### Provided passage
Nigeria accounts for 12.4 per cent of the out-of-school children in Sub-Saharan Africa, Minister of Education, Adamu Adamu, has said.

He made this known in Benin, Edo State during activities to mark the 2023 Education Week of the Edo State Government.

The event was themed “Education for Alahgogaro: investing in quality education and access for our children and youth.”

“Our education challenge is an open secret; out of 258 million Out-of-School Children worldwide, an estimated 62 million are in Sub-Saharan Africa”

“Nigeria is said to accounts for 12.4 percent of the Out-of-School Children in sub-Saharan Africa,” he said

Represented by Mrs. Olatunji Davis, Director of Basic Education in the Ministry, the minister said the 2018 National Personnel Audit estimated that 10.5 million children aged five to 14 were not in school.

He added that the figure had been further exacerbated by the increased learning poverty caused by closure of schools and non-return of children to school following the Global COVID-19 pandemic.

To ensure access to quality basic education for the Nigerian child, the minister said the June 12 Presidential declaration on the enforcement of free and compulsory basic education for the first nine years of schooling underscored the Nigeria’s commitment to achieving Universal Basic Education (UBE) as enshrined in the UBE Act of 2004.

He listed the strategic programs to achieve the federal government commitment to include the Better Education Service Delivery (BESDA), Adolescent Girls’ Initiative for Learning and Empowerment (AGILE), IDEAS Program, and the Transforming Education Systems at State Level (TESS).

Others are the various interventions of the federal ministry of education at the Federal and States and through the Universal Basic Education Commission (UBEC) and other agencies of the Federal Ministry of Education.

### Required work
1. Summarize the article on Nigeria's out-of-school children in two sentences.
2. According to the article on Nigeria's out-of-school children, why did the minister say the 2018 figure of 10.5 million had grown worse? Answer in one or two sentences.
The data after this article is not needed.

### Recorded data
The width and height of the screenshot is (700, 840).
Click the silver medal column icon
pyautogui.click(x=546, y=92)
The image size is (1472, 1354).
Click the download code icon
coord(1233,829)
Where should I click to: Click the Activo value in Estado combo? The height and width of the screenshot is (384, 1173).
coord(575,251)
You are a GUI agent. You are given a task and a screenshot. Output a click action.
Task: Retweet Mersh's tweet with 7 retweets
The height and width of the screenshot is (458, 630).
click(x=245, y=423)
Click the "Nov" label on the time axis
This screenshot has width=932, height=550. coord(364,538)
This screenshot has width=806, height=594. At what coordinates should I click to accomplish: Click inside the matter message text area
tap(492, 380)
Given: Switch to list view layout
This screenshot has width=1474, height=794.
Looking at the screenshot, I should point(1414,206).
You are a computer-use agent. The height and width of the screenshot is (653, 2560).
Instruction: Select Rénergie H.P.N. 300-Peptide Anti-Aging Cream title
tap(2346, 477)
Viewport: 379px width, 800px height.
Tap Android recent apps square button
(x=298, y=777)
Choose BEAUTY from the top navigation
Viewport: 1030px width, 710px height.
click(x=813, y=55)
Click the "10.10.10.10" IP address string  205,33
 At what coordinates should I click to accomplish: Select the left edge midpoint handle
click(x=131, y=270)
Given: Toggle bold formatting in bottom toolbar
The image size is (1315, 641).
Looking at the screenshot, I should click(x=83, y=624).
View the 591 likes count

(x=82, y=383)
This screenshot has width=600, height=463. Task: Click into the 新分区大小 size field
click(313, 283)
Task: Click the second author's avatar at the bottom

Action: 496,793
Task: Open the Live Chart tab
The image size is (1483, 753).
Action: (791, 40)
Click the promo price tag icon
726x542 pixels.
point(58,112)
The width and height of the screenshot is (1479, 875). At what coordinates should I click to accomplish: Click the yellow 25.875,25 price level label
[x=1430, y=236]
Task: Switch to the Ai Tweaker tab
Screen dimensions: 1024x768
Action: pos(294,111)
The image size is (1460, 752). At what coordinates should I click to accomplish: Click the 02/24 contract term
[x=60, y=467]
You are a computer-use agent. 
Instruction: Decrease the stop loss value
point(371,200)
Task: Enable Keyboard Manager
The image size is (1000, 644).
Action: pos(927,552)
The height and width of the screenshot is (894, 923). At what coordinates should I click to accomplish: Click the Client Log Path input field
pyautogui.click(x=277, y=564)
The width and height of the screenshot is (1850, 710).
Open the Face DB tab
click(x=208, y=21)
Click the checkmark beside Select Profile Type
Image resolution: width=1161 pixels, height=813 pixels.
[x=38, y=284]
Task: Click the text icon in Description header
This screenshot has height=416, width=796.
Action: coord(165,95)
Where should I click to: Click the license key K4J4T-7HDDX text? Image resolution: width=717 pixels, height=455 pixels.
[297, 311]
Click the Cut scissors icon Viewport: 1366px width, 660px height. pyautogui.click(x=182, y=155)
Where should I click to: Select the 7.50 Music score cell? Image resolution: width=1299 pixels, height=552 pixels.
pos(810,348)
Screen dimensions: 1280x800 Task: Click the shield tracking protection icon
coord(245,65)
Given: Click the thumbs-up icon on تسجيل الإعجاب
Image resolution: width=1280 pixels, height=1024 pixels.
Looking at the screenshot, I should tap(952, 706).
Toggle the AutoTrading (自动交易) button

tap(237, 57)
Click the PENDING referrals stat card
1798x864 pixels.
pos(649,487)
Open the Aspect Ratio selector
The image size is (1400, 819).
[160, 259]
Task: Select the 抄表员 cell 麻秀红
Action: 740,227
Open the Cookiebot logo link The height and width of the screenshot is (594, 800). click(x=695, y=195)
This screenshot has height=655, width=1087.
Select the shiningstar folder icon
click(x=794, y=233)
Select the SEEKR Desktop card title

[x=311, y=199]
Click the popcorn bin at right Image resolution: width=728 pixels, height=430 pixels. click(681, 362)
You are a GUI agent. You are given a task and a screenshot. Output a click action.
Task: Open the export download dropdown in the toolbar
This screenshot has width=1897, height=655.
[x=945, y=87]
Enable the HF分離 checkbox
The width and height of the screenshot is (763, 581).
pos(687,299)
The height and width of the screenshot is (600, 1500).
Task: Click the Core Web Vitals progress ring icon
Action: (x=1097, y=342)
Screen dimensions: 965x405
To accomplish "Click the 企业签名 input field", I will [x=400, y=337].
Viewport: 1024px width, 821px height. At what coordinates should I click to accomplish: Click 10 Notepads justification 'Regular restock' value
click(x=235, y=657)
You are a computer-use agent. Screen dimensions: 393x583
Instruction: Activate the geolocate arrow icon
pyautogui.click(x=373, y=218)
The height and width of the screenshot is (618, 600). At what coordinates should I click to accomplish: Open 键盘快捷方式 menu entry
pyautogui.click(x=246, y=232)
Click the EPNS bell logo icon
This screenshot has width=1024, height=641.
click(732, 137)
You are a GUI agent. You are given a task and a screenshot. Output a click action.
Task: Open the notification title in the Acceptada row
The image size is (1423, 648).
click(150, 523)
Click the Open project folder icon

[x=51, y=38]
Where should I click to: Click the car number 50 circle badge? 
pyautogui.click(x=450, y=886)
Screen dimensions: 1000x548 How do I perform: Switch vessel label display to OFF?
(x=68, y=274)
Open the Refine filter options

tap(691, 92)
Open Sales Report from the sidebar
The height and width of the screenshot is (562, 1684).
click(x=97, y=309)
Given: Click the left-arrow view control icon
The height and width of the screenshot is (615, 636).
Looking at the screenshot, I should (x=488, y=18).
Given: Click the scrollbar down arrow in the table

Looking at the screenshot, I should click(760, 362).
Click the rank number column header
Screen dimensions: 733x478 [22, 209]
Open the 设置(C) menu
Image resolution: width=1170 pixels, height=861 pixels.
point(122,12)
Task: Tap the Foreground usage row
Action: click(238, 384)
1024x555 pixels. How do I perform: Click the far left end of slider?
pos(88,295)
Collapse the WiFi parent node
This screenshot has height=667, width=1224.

### Solutions for each task
1. At an event for Edo State's 2023 Education Week, Education Minister Adamu Adamu, represented by Olatunji Davis, said Nigeria accounts for 12.4 percent of Sub-Saharan Africa's out-of-school children, and that the 2018 National Personnel Audit estimated 10.5 million Nigerian children aged five to 14 were not in school. He said this figure had worsened after COVID-19 school closures, and he listed federal programs, including BESDA, AGILE, IDEAS and TESS, meant to achieve Universal Basic Education.

2. He said the figure had been further exacerbated by increased learning poverty. That poverty came from school closures and from children not returning to school after the global COVID-19 pandemic.